***** Data listing *****

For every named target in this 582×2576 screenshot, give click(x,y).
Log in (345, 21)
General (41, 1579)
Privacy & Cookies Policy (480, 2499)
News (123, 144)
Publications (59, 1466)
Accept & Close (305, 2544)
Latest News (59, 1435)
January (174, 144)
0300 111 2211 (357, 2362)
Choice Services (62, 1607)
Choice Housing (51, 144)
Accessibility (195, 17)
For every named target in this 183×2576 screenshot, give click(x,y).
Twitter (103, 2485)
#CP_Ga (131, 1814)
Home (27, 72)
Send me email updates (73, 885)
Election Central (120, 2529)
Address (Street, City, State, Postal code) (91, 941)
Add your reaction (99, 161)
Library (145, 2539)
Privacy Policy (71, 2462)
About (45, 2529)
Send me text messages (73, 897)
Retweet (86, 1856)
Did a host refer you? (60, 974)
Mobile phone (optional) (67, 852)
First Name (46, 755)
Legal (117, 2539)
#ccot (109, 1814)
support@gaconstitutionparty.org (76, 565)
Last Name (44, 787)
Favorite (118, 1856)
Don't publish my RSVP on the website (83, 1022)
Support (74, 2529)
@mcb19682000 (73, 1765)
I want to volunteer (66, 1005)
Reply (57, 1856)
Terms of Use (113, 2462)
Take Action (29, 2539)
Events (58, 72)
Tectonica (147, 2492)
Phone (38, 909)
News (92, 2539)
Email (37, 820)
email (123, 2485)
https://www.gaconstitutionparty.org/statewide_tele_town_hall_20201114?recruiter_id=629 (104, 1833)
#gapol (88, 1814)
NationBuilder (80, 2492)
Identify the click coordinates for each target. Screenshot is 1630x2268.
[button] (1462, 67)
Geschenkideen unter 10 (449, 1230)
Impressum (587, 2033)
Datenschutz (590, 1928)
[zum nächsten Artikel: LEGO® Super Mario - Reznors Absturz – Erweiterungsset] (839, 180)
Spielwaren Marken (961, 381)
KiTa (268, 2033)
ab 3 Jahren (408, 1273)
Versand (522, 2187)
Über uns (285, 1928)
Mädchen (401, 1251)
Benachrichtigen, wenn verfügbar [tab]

*****

→ What this task involves:
Throughout the listing, how many lines contain the string "Privacy"? Give the number on its own.

→ Result:
2